Ton nadał w tej sprawie przewodniczący stowarzyszenia merów francuskich François Baroin, były minister finansów, sprawujący urząd mera Troyes w Szampanii. Jest także członkiem partii republikańskiej byłego prezydenta Nicolasa Sarkozy'ego, lecz nie idzie tak daleko jak mer Roanne w odrzucaniu uchodźców muzułmańskich. Prym wiodą merowie Frontu Narodowego. – Będziemy się sprzeciwiać inwazji imigrantów oraz infiltracji Francji przez islamskich terrorystów – głosi Steeve Briois, jeden z 12 merów partii Marine Le Pen. Sama przewodnicząca przekonuje, że do Francji prą nie uchodźcy, ale imigranci zarobkowi, dla których nie ma w kraju miejsca.
34 proc.
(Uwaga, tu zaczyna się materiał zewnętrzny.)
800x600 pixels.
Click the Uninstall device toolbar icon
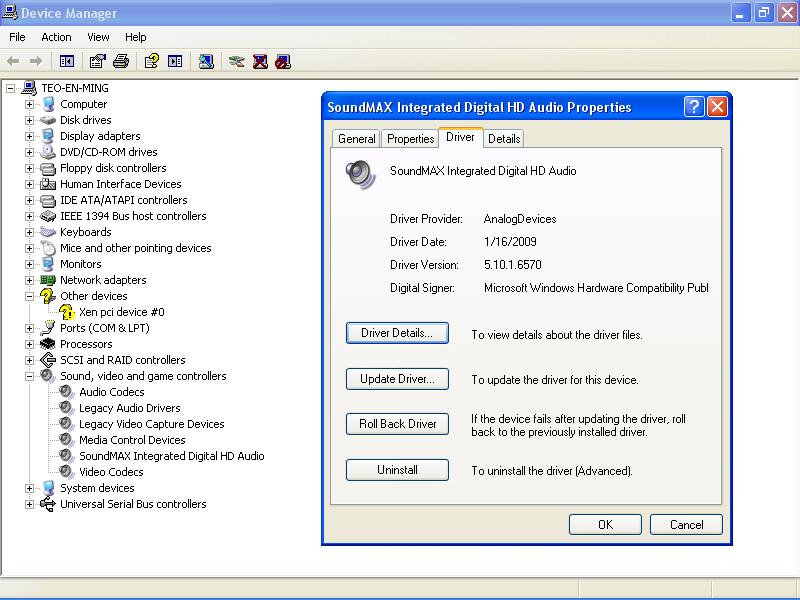[x=260, y=61]
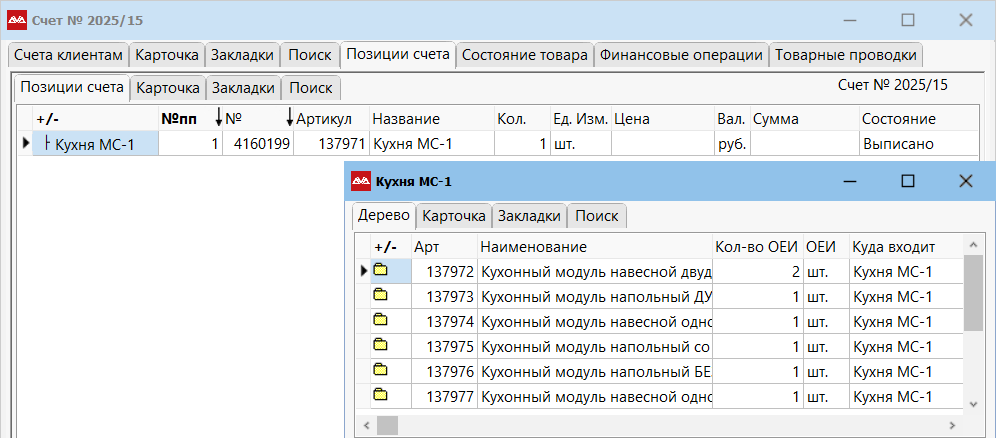The width and height of the screenshot is (996, 438).
Task: Click the folder icon for article 137976
Action: (x=380, y=370)
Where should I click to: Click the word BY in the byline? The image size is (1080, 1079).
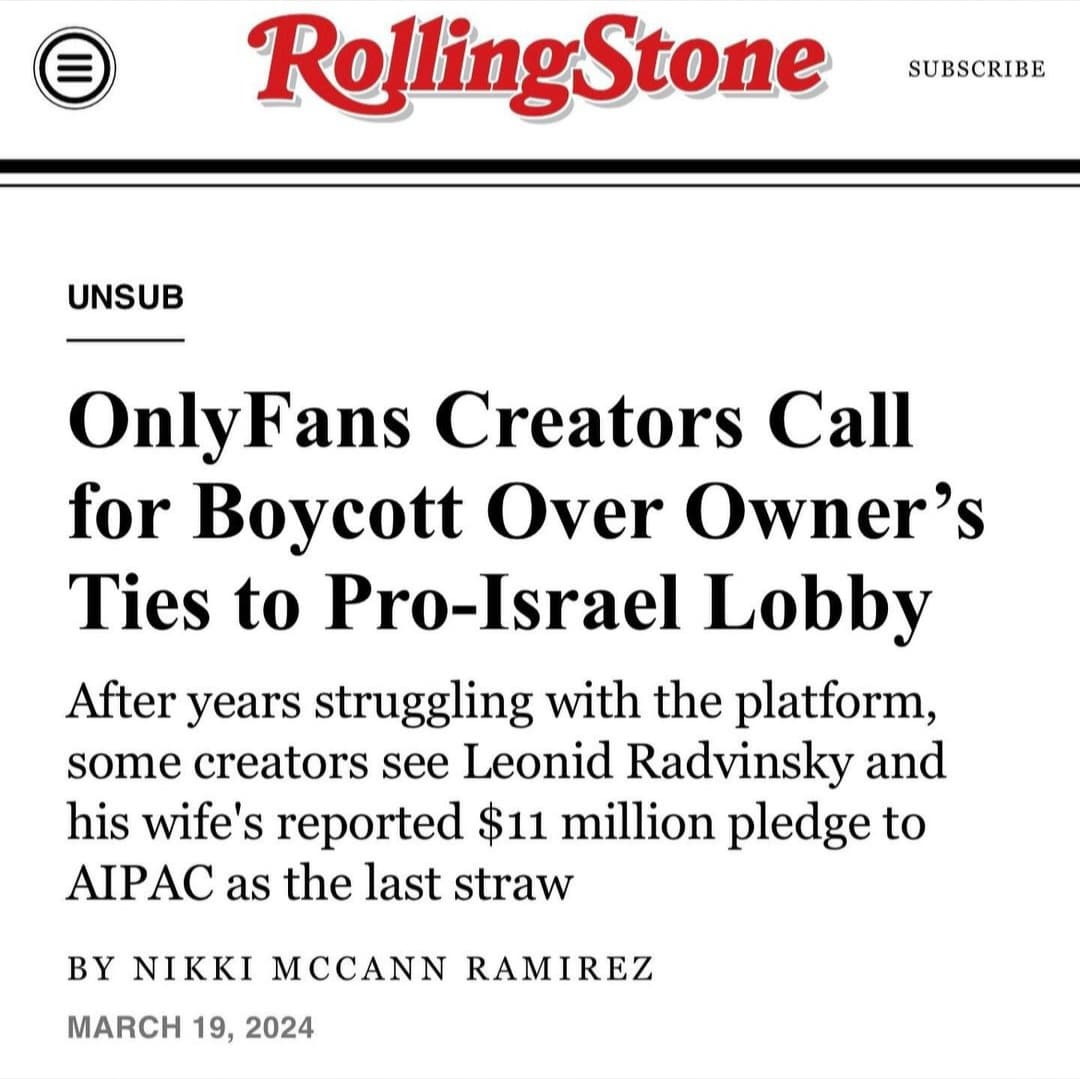point(90,968)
Francuzów jej poglądy w sprawie uchodźców są najbliższe. 32 proc. jest zdania, że podziela stanowisko rządu, który nie może się zdecydować, ilu uchodźców Francja powinna przyjąć. 30 proc. popiera Sarkozy'ego, który propaguje wprowadzenie ścisłych kontroli na granicach i gruntowną przebudowę porozumienia z Schengen.
– We Francji trwa walka wyborcza przed grudniowymi wyborami regionalnymi, co ma przemożny wpływ na zachowanie polityków – tłumaczy „Rz" Georges Mink z Narodowego Centrum Badań Naukowych (CNRS) w Paryżu.